When a wave reaches the end of a string, rope, spring, or air column, it does not simply disappear. Part of the wave energy can reflect back, and the shape of the reflected wave depends on the boundary. Reflection explains echoes, musical instrument vibrations, and patterns on strings.
Understanding it helps connect traveling waves to the stationary patterns called standing waves.
A standing wave forms when two waves of the same frequency and amplitude travel in opposite directions and overlap. Their superposition creates fixed points of no motion called nodes and points of maximum motion called antinodes. A fixed end reflects a wave with phase inversion, while a free end reflects it without inversion.
These boundary rules determine which wavelengths and frequencies can fit on a string or in a pipe.
Key Facts
- Wave speed on a string: v = sqrt(T/mu), where T is tension and mu is mass per unit length.
- Frequency, wavelength, and speed are related by v = f lambda.
- At a fixed end, the reflected wave is inverted, so the reflected pulse has a 180 degree phase change.
- At a free end, the reflected wave is not inverted, so there is no phase change at reflection.
- Standing wave condition for a string fixed at both ends: L = n lambda/2, where n = 1, 2, 3, ...

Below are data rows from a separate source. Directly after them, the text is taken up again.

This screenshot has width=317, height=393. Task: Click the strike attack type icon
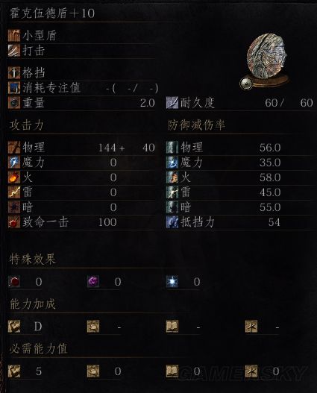tap(14, 51)
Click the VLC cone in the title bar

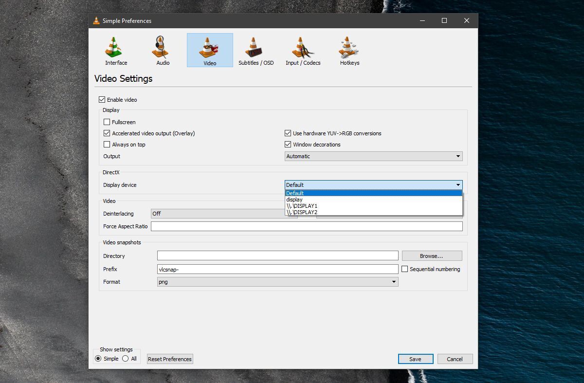click(x=96, y=20)
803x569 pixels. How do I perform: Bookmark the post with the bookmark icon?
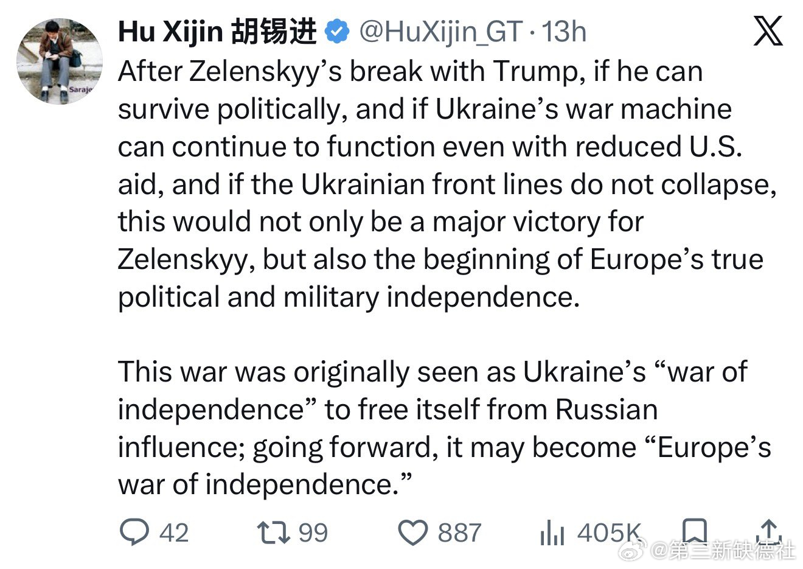[x=694, y=532]
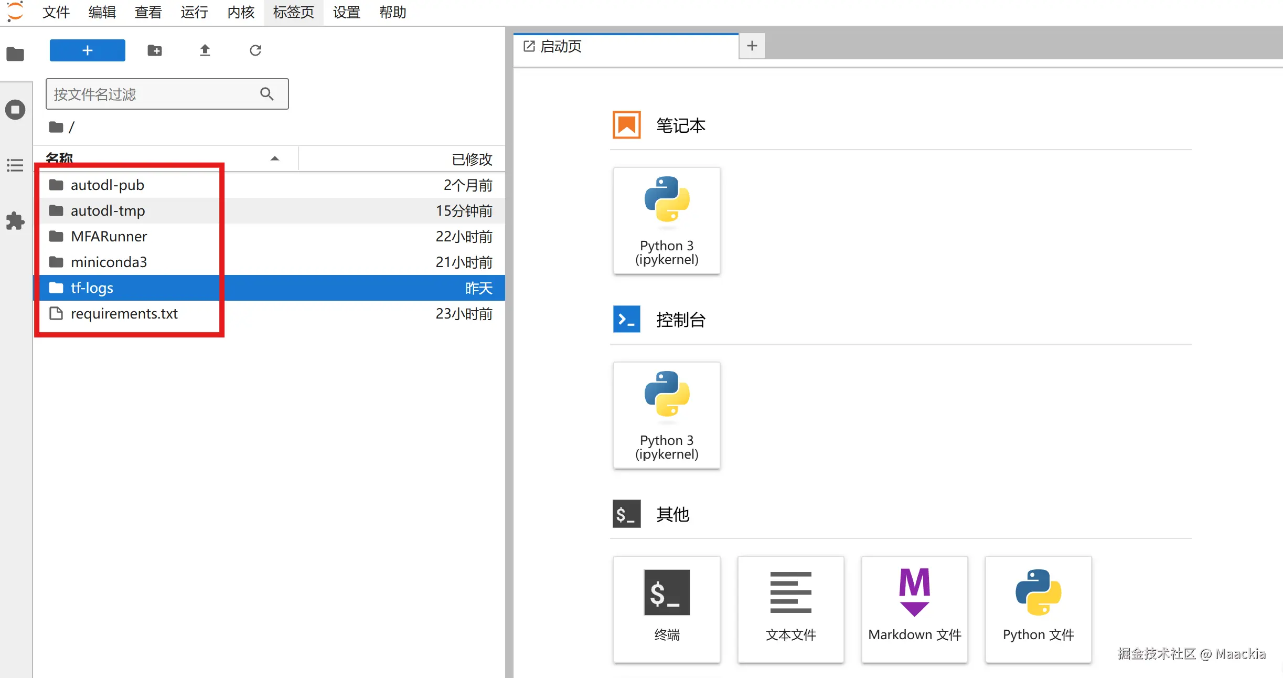This screenshot has width=1283, height=678.
Task: Click the blue new launcher plus button
Action: click(87, 50)
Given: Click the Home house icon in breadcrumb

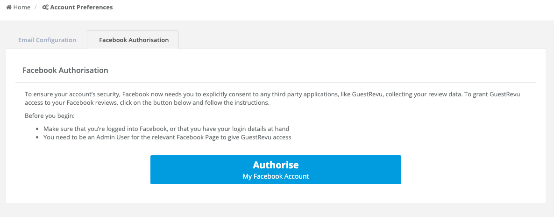Looking at the screenshot, I should click(x=9, y=7).
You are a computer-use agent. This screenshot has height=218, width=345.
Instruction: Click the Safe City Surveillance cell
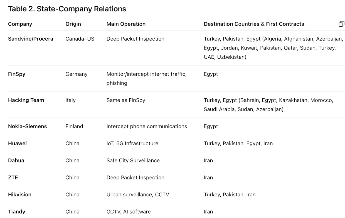point(133,161)
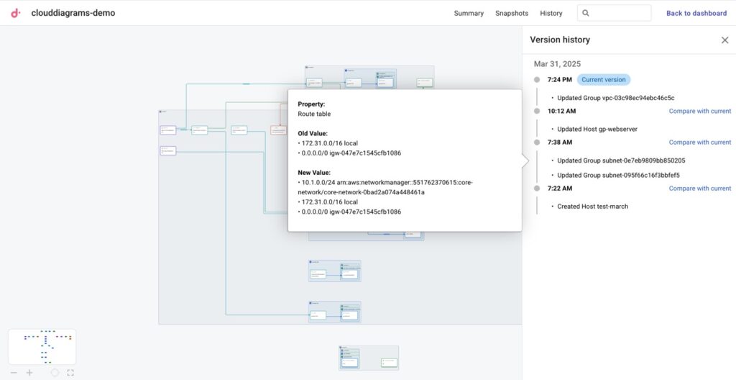Image resolution: width=736 pixels, height=380 pixels.
Task: Click the clouddiagrams logo icon
Action: 16,13
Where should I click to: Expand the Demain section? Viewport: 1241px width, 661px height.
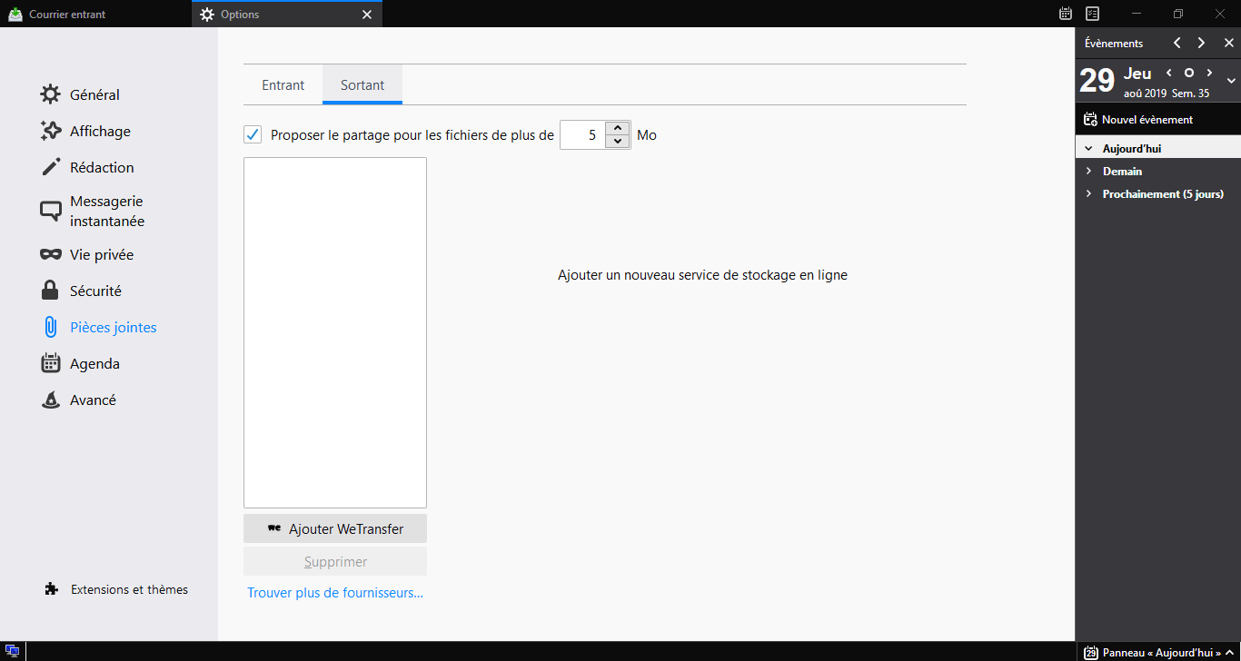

- Harmonic frequencies for a string fixed at both ends: f_n = n v/(2L).
Vocabulary
- Incident wave
- An incident wave is the wave that travels toward a boundary before reflection occurs.
- Reflected wave
- A reflected wave is the wave that travels away from a boundary after bouncing back.
- Node
- A node is a point in a standing wave that remains still because destructive interference is always occurring there.
- Antinode
- An antinode is a point in a standing wave with the largest oscillation amplitude.
- Phase inversion
- Phase inversion is a 180 degree flip of a reflected wave, such as when a pulse reflects from a fixed end.
Common Mistakes to Avoid
- Assuming every reflected wave is inverted. This is wrong because fixed ends invert waves, but free ends reflect waves without inversion.
- Confusing wave speed with particle speed. The wave speed is how fast the disturbance travels along the medium, while particle speed is how fast a point on the medium moves up and down.
- Placing antinodes at fixed ends. This is wrong because a fixed end cannot move, so it must be a node.
- Using any wavelength for a standing wave on a fixed string. This is wrong because only wavelengths that satisfy L = n lambda/2 fit the boundary conditions.
Practice Questions
- 1 A string fixed at both ends is 1.20 m long and wave speed on the string is 48 m/s. Find the fundamental frequency and the frequency of the third harmonic.
- 2 A wave travels along a rope at 30 m/s with frequency 5.0 Hz. Find its wavelength, then determine the length of a string fixed at both ends that would fit the second harmonic using this wavelength.
- 3 A pulse travels toward the end of a string. Explain how the reflected pulse differs if the end is fixed compared with if the end is free, and state where nodes or antinodes occur at the boundary.